• _Instructions for the task_
Only the lines of the data below from the one with "Viewport: 1021px width, 721px height." through the one with "is (381, 1077)." are wanted. Repeat them exactly.

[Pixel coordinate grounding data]
-- -- --
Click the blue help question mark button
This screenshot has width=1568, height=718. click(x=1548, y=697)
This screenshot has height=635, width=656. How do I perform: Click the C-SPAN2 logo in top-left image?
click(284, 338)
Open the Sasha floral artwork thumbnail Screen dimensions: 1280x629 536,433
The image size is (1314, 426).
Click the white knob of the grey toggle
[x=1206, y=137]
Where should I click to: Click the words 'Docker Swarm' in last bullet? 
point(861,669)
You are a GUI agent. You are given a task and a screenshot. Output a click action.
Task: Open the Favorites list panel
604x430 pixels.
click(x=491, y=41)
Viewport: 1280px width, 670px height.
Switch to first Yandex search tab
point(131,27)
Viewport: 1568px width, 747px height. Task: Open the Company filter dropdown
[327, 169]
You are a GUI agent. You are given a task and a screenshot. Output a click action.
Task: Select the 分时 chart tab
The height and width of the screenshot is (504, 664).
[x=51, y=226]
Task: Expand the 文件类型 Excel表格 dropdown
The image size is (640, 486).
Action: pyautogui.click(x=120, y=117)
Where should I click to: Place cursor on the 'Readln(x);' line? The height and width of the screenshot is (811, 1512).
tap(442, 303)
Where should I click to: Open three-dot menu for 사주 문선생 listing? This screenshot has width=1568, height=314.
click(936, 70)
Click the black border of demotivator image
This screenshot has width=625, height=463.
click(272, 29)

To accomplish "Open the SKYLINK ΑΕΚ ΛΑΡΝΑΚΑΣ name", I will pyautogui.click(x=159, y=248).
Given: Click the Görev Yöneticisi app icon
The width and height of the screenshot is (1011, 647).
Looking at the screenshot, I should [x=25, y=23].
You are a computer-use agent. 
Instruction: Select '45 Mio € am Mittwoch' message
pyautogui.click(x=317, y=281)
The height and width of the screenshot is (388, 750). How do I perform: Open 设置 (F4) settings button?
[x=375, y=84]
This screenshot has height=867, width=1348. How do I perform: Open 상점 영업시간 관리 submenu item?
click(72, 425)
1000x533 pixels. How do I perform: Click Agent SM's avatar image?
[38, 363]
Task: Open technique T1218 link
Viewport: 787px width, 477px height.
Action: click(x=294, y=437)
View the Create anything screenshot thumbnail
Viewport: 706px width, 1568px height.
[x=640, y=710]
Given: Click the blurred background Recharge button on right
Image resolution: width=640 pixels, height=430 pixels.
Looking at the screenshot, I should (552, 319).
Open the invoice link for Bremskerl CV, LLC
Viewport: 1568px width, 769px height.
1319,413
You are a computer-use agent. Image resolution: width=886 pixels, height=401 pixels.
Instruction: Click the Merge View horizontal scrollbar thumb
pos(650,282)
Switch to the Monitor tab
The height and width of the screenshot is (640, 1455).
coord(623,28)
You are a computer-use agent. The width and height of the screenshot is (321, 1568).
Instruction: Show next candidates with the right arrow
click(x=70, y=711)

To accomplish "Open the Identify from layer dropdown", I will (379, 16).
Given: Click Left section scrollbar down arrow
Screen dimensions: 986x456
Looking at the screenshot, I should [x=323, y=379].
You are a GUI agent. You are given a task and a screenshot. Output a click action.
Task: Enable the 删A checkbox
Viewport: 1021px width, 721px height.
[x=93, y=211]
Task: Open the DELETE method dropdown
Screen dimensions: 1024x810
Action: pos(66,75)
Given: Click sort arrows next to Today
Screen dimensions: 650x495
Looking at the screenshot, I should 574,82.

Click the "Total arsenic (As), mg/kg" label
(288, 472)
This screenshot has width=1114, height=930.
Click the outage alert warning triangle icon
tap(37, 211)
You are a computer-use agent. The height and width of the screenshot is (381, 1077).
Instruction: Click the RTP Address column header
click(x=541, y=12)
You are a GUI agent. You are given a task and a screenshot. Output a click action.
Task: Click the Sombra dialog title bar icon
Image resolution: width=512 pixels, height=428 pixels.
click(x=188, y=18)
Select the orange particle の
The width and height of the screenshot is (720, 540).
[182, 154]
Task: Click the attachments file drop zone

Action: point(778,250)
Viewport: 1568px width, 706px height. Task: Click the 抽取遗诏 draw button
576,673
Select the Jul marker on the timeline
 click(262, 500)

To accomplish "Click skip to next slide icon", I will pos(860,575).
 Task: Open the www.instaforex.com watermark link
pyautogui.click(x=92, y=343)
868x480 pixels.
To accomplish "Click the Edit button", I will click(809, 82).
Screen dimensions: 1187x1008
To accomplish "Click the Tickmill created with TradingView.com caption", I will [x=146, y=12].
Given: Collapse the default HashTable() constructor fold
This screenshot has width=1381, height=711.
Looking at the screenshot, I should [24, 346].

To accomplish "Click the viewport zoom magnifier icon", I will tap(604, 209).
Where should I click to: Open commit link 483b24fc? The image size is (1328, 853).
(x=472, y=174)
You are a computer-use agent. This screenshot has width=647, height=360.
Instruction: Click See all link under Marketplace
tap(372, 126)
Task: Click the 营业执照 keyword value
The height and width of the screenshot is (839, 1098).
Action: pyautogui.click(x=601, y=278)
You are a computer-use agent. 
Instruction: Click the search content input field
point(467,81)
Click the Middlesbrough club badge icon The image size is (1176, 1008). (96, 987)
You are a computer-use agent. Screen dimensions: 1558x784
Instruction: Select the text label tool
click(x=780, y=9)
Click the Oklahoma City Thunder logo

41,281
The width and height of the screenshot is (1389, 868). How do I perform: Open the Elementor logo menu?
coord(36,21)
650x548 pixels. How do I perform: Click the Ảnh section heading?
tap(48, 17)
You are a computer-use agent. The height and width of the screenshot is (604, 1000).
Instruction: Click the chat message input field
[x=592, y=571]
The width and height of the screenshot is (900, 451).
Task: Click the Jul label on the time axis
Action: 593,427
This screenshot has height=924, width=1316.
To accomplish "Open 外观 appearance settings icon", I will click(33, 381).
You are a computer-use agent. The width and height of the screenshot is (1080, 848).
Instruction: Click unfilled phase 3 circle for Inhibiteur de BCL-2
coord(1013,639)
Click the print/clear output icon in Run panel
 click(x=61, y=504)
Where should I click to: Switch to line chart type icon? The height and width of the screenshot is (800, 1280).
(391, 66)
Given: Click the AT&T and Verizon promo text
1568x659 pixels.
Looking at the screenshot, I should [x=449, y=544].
-- -- --
• _Your response_
Viewport: 1021px width, 721px height.
[x=93, y=211]
Task: Open the DELETE method dropdown
Screen dimensions: 1024x810
Action: pos(66,75)
Given: Click sort arrows next to Today
Screen dimensions: 650x495
Looking at the screenshot, I should 574,82.

Click the "Total arsenic (As), mg/kg" label
(288, 472)
This screenshot has width=1114, height=930.
Click the outage alert warning triangle icon
tap(37, 211)
You are a computer-use agent. The height and width of the screenshot is (381, 1077).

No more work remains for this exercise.